Optical Structure Recognition in Strigi-chemical?

More people blogged on GPL Optical Structure Recognition tool OSRA (1, 2, 3, 4) since its first release. OSRA is a young project and though it has a poor quality of recognition at the moment, its open license guarantees the bright prospectives.

Journal articles, patent documents, textbooks, etc represent chemical structures as graphics. The idea to have an OCR analyzer to extract chemical structures from graphical files in Strigi-chemical is natural, but even with OSRA there is a long way until a decent implementation. There are obstacles of different kind.

OSRA deployment

At the moment to build an OSRA binary is an effort. It has no automake/autoconf or cmake build system and a long list of compile-time an runtime dependencies. ImageMagick, POTRACE, GOCR and OpenBabel are the major dependencies. Since it is out of the scope of my GSoC, I would have to wait for the upstream maintainer to ship OSRA as a library with an API. From my side I can make a strigi-chemical OSRA-helper (described before) with a runtime optional dependency, but it would take some time to figure out an API first.


I did some benchmarks with OSRA. It takes 1'3o'' to process the sample patent document:

The general overview of the OCR workflow is as follows:
  • it uses ImageMagick to detect type
  • the PDF and PS files are rendered as images
  • set the resolution, which is fixed (150 dpi) for PDF/PS files
  • it iterates over the pages and detects minimal boxes which most probably contain molecular structures. Here is the first box from the sample patent document:

  • the box is traced to obtain a vector representation
  • atoms, chars, fixed chars are detected
  • bonds are fixed, broken bonds are removed
  • valency-check is performed
  • the structure is converted to SMILES (could be an InChI though):
InChI: InChI=1/C16H30O5/c1-15(2,13(17)18)9-5-7-11-21-12-8-6-10-16(3,4)14(19)20/h5-12H2,1-4H3,(H,17,18)(H,19,20)

  • continue with the next box
I tried to see how it scales and created a PDF with 64 compounds. OSRA detected 60 boxes in 1'5" with a quite hight error rate, unfortunately. This benchmark shows that OSRA can't rotate paper well (landscape), recognition of 9 compounds can take much more than 60 compounds and quality of recognition is low.

Simple example from PDF with 64 compounds, the second one is rendered by PubChem using the produced SMILES:

Jos suggested, that we take images from PDF as substreams. There is a substreamprovider for that in Strigi.

I think that taking into account the CPU time required to process a document, we should carefully control and select what we pass to OSRA-helper.

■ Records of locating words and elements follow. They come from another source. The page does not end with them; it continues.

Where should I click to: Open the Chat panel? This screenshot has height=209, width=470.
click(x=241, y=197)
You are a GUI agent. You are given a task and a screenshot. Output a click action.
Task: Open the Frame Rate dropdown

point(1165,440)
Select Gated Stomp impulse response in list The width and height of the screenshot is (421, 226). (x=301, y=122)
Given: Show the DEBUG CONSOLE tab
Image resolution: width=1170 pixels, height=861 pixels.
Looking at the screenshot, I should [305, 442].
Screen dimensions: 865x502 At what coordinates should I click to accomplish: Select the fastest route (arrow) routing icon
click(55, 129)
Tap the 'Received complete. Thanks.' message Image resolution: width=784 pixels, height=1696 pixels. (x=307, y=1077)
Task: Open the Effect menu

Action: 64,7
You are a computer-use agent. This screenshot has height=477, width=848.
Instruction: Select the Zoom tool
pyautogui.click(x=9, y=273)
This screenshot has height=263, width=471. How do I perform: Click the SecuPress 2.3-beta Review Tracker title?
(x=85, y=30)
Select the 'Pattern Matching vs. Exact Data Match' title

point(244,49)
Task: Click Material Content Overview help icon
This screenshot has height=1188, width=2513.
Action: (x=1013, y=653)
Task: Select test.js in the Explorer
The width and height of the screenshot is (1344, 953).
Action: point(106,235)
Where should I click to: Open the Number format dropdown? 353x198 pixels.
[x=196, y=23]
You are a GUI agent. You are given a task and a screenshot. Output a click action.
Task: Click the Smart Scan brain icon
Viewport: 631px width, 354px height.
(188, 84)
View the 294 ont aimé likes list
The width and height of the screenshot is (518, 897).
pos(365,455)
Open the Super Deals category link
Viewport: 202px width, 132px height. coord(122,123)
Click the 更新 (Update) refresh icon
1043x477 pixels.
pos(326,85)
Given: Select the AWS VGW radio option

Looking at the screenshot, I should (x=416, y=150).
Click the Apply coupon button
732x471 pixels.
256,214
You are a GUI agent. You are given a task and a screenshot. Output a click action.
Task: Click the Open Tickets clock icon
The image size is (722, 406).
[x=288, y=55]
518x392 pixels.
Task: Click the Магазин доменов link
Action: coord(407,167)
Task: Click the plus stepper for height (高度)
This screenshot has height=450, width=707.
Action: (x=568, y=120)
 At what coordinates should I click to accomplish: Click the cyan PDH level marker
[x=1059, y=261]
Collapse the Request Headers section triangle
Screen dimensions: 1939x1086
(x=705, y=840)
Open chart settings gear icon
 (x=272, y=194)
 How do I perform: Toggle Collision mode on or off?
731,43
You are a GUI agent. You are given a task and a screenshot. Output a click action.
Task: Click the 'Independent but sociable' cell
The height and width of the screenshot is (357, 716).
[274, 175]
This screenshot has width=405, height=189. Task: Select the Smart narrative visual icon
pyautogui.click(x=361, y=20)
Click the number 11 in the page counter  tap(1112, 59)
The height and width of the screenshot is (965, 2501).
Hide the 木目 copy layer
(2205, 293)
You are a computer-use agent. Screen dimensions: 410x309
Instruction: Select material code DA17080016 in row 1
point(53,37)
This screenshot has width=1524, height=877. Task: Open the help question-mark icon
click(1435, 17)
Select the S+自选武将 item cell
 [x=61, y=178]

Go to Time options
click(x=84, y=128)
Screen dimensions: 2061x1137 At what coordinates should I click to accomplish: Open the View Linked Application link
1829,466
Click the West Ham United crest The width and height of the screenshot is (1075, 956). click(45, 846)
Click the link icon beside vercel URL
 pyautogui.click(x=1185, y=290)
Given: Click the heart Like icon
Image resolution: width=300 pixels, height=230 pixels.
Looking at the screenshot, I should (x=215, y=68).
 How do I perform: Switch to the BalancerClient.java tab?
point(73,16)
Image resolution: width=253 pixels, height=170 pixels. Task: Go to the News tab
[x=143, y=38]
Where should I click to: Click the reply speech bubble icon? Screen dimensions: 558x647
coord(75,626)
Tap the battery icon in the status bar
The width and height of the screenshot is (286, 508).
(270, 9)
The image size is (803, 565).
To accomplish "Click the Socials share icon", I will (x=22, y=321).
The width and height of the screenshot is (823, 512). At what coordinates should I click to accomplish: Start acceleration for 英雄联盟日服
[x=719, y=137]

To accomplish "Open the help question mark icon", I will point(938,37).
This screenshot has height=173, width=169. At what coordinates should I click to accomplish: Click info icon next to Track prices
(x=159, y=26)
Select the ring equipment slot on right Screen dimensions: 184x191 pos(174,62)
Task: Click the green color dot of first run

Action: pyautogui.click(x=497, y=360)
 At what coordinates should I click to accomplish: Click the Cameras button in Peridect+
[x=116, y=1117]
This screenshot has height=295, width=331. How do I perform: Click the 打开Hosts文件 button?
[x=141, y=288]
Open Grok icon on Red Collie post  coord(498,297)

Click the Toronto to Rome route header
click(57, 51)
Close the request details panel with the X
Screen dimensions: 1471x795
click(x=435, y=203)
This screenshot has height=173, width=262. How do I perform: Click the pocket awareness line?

We can make it like that, for example:
  • Create a chemical image analyzer, which would check first whether there is no structural information embedded into the image itself (yes, it is possible, more in my next blogpost),
  • then it should carefully check the context, whether it is a chemical paper (looking at DOI, for example) and
  • then it can pass the extracted substream to OSRA-helper.